Data under study: Begin

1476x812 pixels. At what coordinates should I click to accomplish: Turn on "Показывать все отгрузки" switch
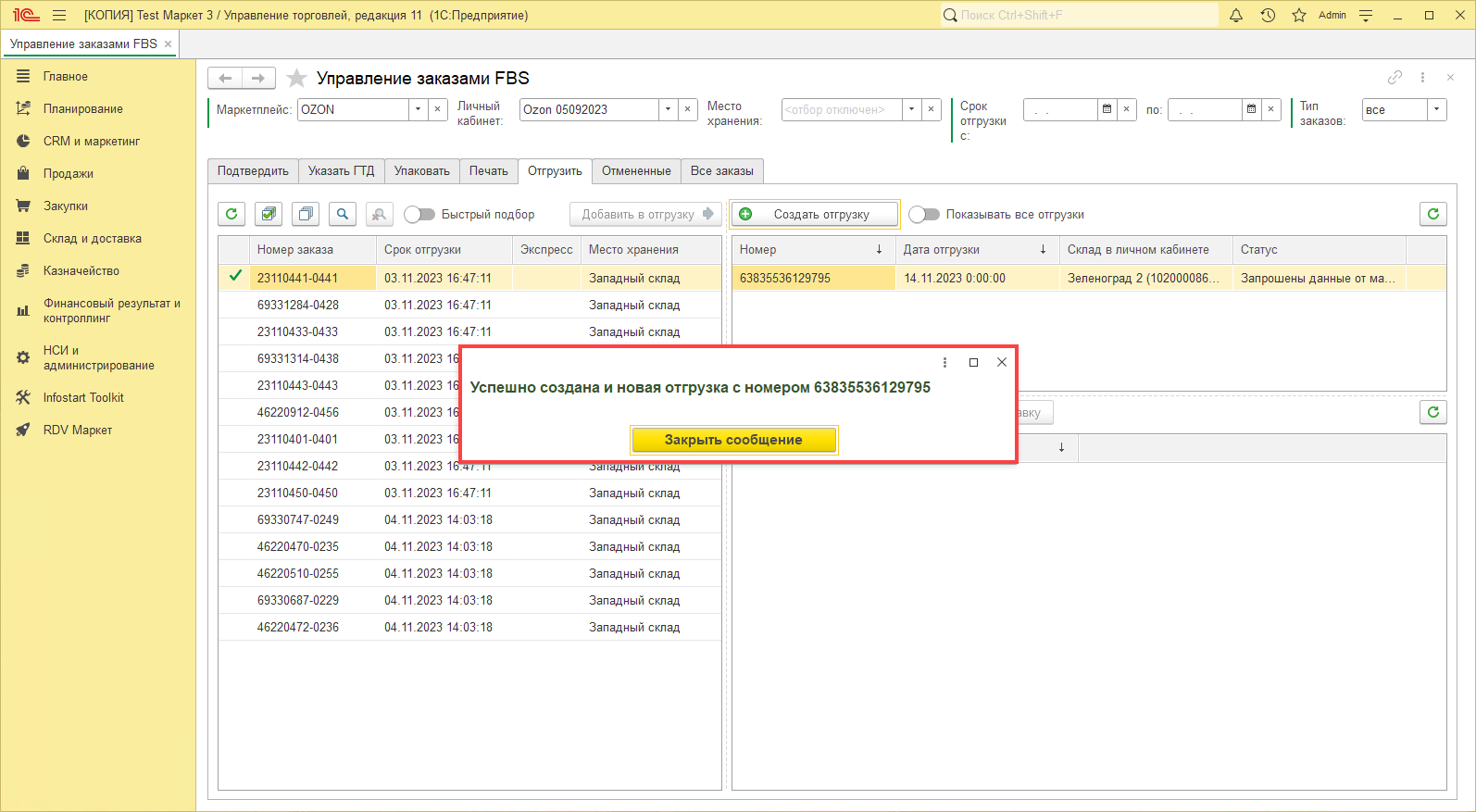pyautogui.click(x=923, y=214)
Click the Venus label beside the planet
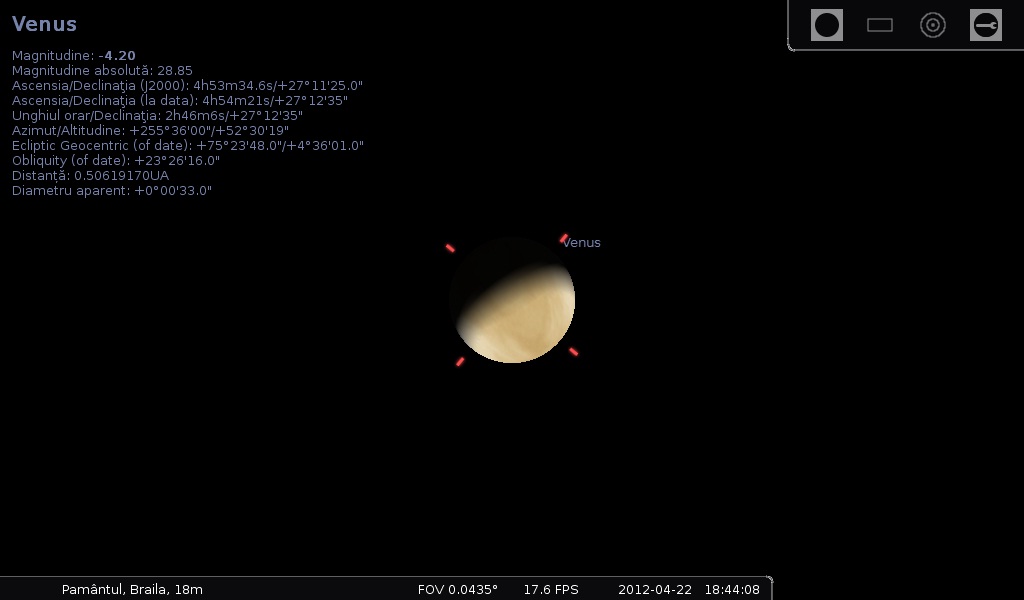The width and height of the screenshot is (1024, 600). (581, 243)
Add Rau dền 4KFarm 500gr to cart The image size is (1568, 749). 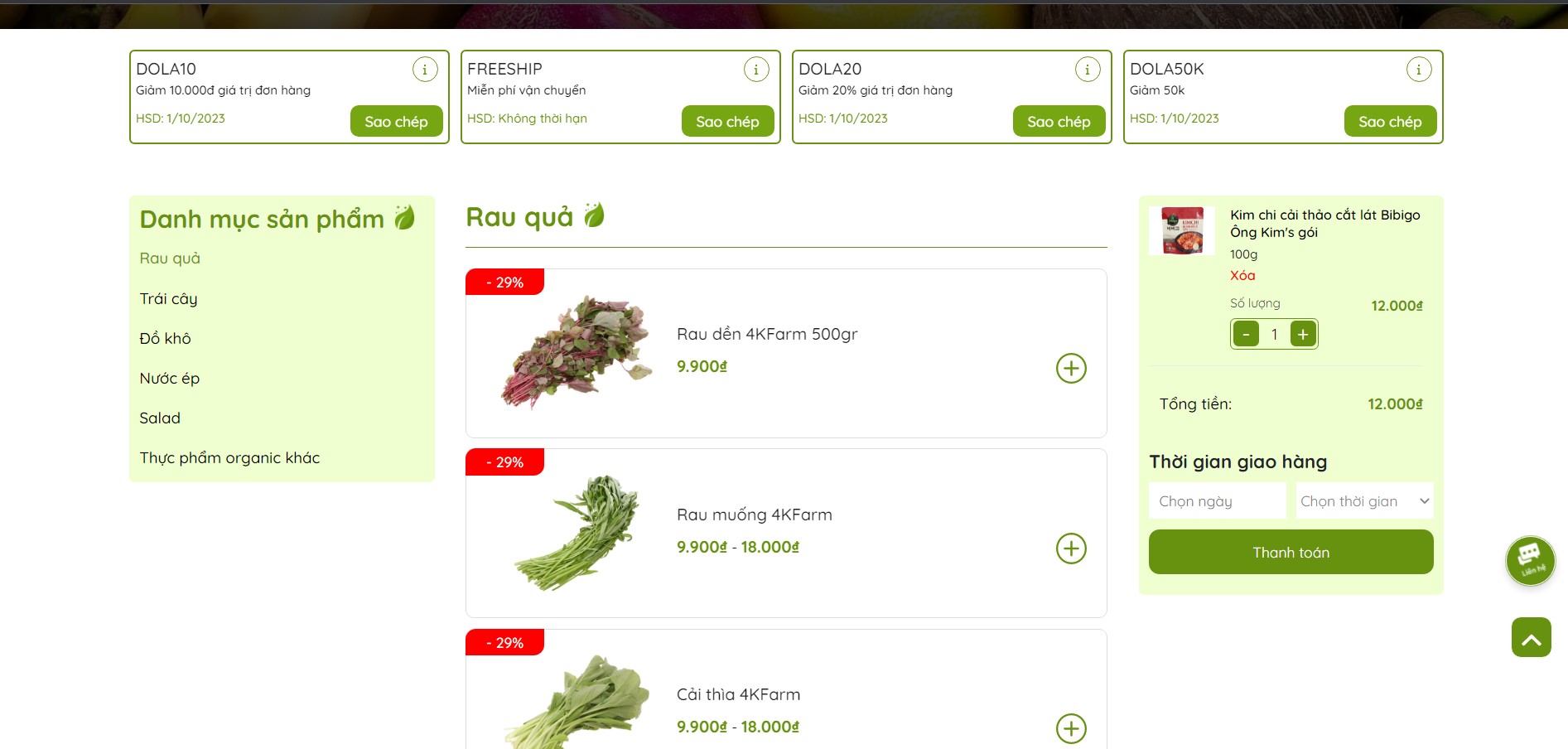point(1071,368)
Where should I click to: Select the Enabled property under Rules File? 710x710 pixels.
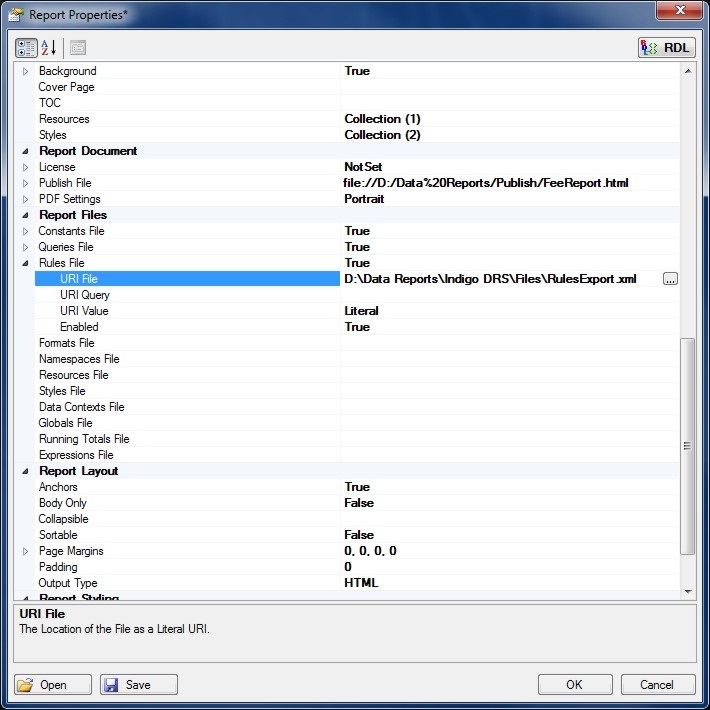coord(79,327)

Data under study: End

## [Exercise requirements]
Please repeat exactly the lines from the one containing "Where should I" through the last line of the records, both included, and leave out the pictures.

## [Answer for this exercise]
Where should I click to: Select the Enabled property under Rules File? 710x710 pixels.
coord(79,327)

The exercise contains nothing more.